QUESTIONS ON THE MATERIAL -
[1] Answer these from the text on trauma blood transfusion, one line each:
(a) Where did the authors of the first study conclude whole blood was safe to give?
(b) At what temperature are platelets generally kept?
(c) How many patients did the US Army registry study identify?
[2] Continue the text on trauma blood transfusion from its last line.

TEXT PROVIDED -
The authors concluded that whole blood was safe to give at the scene and that there were improvements in the measured parameters.

Bottom line: Sorry, but the abstract does not really support the title. This study is woefully small, and confusing to read. The purpose of the registry control cohort was not clear, and the extra results further muddied the picture. The statistical analyses were not included, and I am skeptical that they fully support the conclusions. There is just no statistical power to achieve significance with the number of subjects in this study. And many of the differences, even if they were statistically significant, were not clinically significant.

I don’t want to be a downer here. I do believe that whole blood is a good thing. Unfortunately, the whole blood in this study could have been better used doing a much bigger, multicenter study to truly show us the benefits.

Reference: Whole blood on the scene of injury improves clinical outcome of the bleeding trauma patient. AAST 2023, Plenary paper #28.

Best Of AAST #7: How Do You Like Your Platelets – Warm Or Cold?

Until the last few years, massive transfusion in trauma consisted of component therapy, an admixture of packed red cells, plasma, and platelets. Whole blood transfusion is making inroads again, but it is used in a minority of centers.

Of the three components, platelets have classically required different handling than the others. They are generally kept at room temperature, while the red cells and plasma are kept very cold to preserve their shelf life. A few centers have toyed with the use of cold platelets, but there have been concerns about their ability to clot and their useful life after transfusion.

Researchers from the US Army performed a retrospective registry study on a sample of military casualties over four years. They identified soldiers who received either room-temperature or cold-stored platelets. The primary outcome was mortality, and secondary outcomes included the need for surgery, fluid and blood infusions, and the use of a massive transfusion protocol.

Here are the factoids:

  • A total of 300 patients were identified, nearly equally split between room temp platelets and cold-stored
  • Demographics of the two groups were similar, but the ISS was somewhat higher in the cold-stored platelet group
  • Significantly fewer cold-stored platelet patients underwent surgery (13% vs. 24%)

INFORMATION PROVIDED -
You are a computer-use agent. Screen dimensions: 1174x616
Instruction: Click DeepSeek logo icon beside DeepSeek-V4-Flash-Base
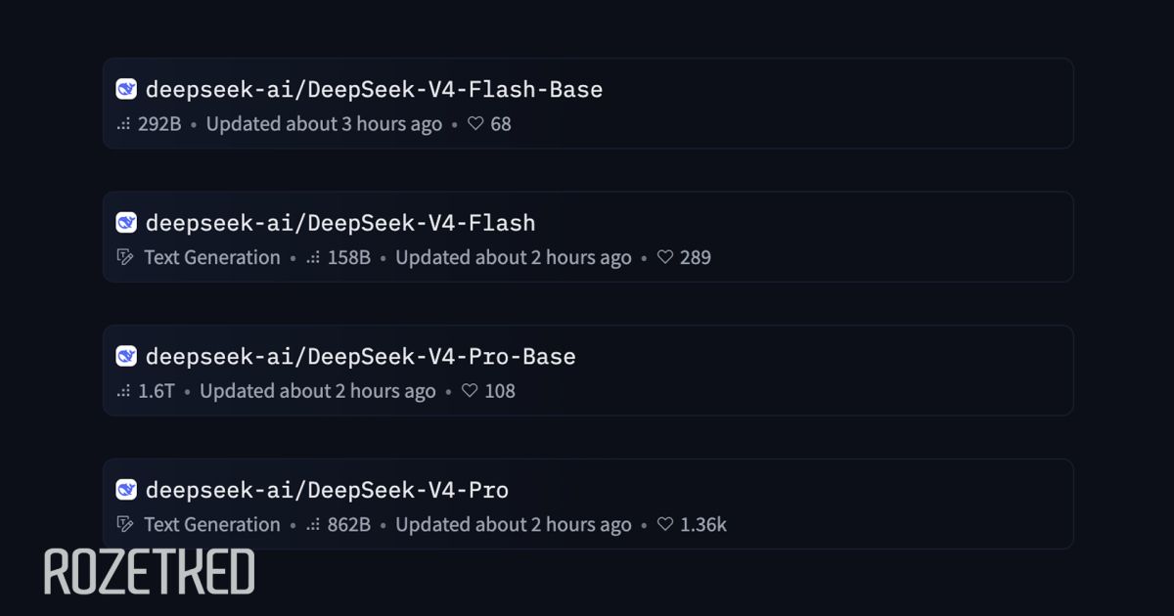[x=126, y=89]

RESPONSES FOR EACH TASK -
[1]
(a) At the scene.
(b) Room temperature.
(c) 300.

[2]
  • Survival was the same at 87-88%
  • Blood and product administration was significantly higher in the cold-stored group, as was the use of the MTP (54% vs. 34%)

The authors concluded that the use of cold-stored platelets were not inferior to room temperature platelets.

Bottom line: Huh?? Yes, survival was the same despite a higher ISS in the cold platelet group. But they required more blood and needed massive transfusion significantly more often.

I see two major issues with this study. The most important is that it is a non-inferiority study. To believe that both arms are equal, a power analysis is required. The sample size here is too small to achieve significance unless differences are extreme, like the transfusion and MTP numbers.

The second problem is that this is an association study. Attempting to show that the type of platelets used is a major determinant of survival, need for surgery, or blood product use is shortsighted. There are a myriad of other factors that have more of an impact.

Far more subjects need to be studied, and a retrospective study with limited data points is not enough. I’m surprised that a military registry could only come up with 75 patients a year to analyze. These low numbers and the nature of this particular registry could inject significant bias as well.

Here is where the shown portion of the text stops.